Por su parte el director de la Policía Nacional Civil, Ricardo Menesses, comentó que la institución está apoyando de primera mano la reinserción de los pandilleros y su rehabilitación.

“Hemos tenido mucho éxito en nuestro empeño, estamos trabajando en beneficio de la población y apoyando a los jóvenes que quieran reinsertarse a la sociedad”, comentó. Además, dijo que en los medios no se ha hablado acerca de información que ex pandilleros hayan proporcionado a la policía: “Son pandilleros activos los que, cansados de los delitos cometidos por los jefes de las clicas, han colaborado con la institución para que fueran capturados y encerrados”.

Por su parte, los ex pandilleros buscan un plan que los ayude con lo necesario para subsistir. “Yo quiero la oportunidad de desarrollarme, soy bachiller y futbolista, jugaba en la reserva de un buen equipo pero ahora me rechazan y no soy mal jugador”, aseguró uno de ellos.

“Necesitamos un trabajo, ganar para mantener a nuestras familias y no pasar quebrados todo el tiempo”, explicó otro.
“Nosotros no podemos decir nada si nos agarran delinquiendo, allí sí es trabajo de la policía llevarnos presos, pero habemos muchos que queremos calmarnos”, aseguraron.

Mano amiga, mano extendida y mano dura

El proceso de rehabilitación es duro y las marcas de la vida en las pandillas son eternas, la adicción a las drogas los hace recaer y abandonar el proceso.

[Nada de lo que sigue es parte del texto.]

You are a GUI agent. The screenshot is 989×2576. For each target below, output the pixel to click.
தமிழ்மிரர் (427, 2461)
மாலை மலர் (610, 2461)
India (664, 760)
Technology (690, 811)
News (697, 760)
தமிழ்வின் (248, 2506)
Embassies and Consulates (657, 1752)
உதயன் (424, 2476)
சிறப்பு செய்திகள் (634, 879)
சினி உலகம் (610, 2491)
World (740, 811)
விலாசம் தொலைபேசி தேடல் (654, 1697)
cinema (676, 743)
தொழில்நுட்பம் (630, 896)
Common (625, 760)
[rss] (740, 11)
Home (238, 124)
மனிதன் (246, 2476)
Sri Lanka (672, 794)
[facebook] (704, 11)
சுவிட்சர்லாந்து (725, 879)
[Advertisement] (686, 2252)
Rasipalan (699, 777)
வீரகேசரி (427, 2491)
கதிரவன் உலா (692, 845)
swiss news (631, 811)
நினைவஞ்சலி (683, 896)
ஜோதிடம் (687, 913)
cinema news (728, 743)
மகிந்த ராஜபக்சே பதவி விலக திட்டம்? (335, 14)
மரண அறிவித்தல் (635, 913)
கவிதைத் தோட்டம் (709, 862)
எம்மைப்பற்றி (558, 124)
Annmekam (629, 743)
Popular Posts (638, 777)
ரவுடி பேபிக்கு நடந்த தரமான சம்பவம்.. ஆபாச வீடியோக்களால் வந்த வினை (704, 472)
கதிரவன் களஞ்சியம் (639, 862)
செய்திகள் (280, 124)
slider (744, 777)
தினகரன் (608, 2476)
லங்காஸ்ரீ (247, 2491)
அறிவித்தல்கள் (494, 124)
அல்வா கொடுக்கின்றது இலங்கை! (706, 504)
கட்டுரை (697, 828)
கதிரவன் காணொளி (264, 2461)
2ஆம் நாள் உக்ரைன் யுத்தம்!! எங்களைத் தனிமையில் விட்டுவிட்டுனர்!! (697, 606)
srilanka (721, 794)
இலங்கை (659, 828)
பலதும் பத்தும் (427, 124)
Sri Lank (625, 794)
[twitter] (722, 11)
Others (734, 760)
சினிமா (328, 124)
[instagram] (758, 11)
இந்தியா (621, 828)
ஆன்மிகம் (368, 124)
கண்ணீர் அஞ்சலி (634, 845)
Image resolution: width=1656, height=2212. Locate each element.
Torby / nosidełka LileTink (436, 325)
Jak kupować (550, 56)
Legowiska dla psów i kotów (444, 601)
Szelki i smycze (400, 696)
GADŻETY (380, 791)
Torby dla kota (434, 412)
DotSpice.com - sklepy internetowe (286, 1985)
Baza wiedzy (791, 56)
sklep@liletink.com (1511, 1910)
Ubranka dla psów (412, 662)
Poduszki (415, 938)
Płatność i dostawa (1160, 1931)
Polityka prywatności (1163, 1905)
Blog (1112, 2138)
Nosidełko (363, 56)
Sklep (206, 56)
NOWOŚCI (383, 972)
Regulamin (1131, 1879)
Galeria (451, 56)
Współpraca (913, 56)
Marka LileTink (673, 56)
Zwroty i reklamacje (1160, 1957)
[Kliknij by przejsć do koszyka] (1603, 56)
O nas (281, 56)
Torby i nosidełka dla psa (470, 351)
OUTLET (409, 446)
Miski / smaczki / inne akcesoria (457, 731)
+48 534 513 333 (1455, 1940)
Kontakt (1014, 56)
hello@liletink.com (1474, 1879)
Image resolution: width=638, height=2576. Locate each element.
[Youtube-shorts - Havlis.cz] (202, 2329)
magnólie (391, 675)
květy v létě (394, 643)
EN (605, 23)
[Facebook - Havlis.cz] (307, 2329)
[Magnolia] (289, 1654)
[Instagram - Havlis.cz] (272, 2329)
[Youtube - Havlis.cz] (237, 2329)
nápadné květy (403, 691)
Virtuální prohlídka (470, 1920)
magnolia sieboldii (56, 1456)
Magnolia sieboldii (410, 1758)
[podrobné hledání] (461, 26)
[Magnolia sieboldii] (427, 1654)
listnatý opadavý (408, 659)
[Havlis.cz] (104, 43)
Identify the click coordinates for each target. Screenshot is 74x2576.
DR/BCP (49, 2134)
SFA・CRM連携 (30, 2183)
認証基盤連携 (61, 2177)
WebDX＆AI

Para César Funes, secretario de Juventud, los mareros no ven la mano amiga porque han confundido los términos. “La mano amiga es un programa de prevención, es para los jóvenes en riesgo social, es decir, que viven en sectores dominados por pandillas”, dijo antes de explicar que es por esta razón que el proyecto está enfocado al deporte y a actividades recreativas que mantengan a los muchachos ocupados y, lejos de las drogas y las maras.

“El Gobierno le da prioridad a este plan para prevenir el ingreso a las maras; pero también el Presidente Saca ha dicho que para aquel pandillero que quiera salir de las maras está el plan Mano Extendida”, comentó.

Y describió que éste consiste en un proceso de desintoxicación a paso lento hasta lograr rescatar al joven de ese mundo, para que sea una persona confiable y recomendable para un puesto laboral.

Funes indicó que hay un plan de trabajo para estos chicos, que se está diseñando con especialistas en los que se ve cada uno de los aspectos a tratar para lograr una rehabilitación real. Pero para aquellos que continúen delinquiendo recibirán con toda su fuerza la Mano Dura.